以前の体に戻り始める産後。「前よりゆるくなる?」などの不安を解消して、産後のセックスライフを楽しむコツをまとめました。

産後もいいセックスライフを送りたい! 産後のセックスはどう変わる?

「濡れなくなる」「ゆるくなる」は、次第に回復する

出産という一大イベントを終え、次第に体が回復してくる産後。セックスは、医師の許可が出てから再開するのが一般的です。産後の1ヶ月検診で許可が下りる人が約半数。そのほかの人でも、6~8週でほとんどの人に許可がでます。ただ、医師から許可が下りても、気分がのらなかったり、体が整っていない場合もあります。

中には、セックスするとき膣がうるおわなかったり、痛みを感じて悩む人も。
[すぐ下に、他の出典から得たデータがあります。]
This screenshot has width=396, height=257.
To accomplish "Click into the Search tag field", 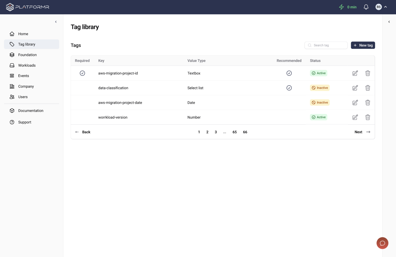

産後は、まだ女性ホルモンのバランスが不安定なため、膣のうるおいが十分ではありません、また会陰縫合などの傷が刺激されるのではという不安が、さらなるうるおい不足を招く場合もあります。挿入時に痛みを感じる人も少なくありません。縫合した傷はセックスで開くことはありませんし、痛みやひきつれはセックスすることで早く回復するそう。痛みも次第に和らぐそうなので、無理せず少しずつ普段通りのセックスに近づけるようにトライしてみましょう。
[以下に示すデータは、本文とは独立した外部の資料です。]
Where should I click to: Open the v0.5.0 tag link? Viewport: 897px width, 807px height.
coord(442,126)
そして、残念ながら産後は膣がゆるくなるのは事実です。でも、膣のゆるみは戻ります。ただ、自然に回復するのを待っているだけでは、以前より少しゆるめの状態で回復が止まってしまいます。そのためにも、産後の体の回復を早める産褥(さんじょく)体操を取り入れましょう。1ヶ月ほどでかなり効果が出ます。これは、子宮の戻りをサポートするもので、膣のゆるみはもちろん、セックスの再開や母乳の分泌にもよいとされています。産褥体操は産後の翌日から、帝王切開をした人でも4日目ごろからスタートできるので、医師に相談してみましょう。

気分がのらない、寝不足でつらいという場合は

産後、「待ってました!」とばかりに、夫婦でセックスを楽しめる人もいれば、「その気がないのに彼に誘われて困る」という声も。産後は、体調がまだ完璧には回復しきれておらず、さらに生まれたての赤ちゃんの世話もあるため、セックスする余裕がないという声も多く聞きます。「セックスする時間があるなら、その時間を睡眠にあてたい」という切実な意見も。気持ち的にもセックスする余裕がないのならばしなくてOKですが、相手が求めてきているならば、キスなどできる範囲でスキンシップをとってみてはいかがでしょうか。セックスは、夫婦間の大切なコミュニケーションのひとつでもあります。決して、相手を拒否するような断り方はしないように。相手が傷つくのはもちろん、セックスレスの引き金にもなります。

ちなみに、産後にセックスする時は、コンドームを使用した方が◯。人によっては、生理が回復する前に妊娠する人もいます。すぐに次の赤ちゃんが欲しい場合でも、できれば1年以上あけると体の負担が少なくてすみます。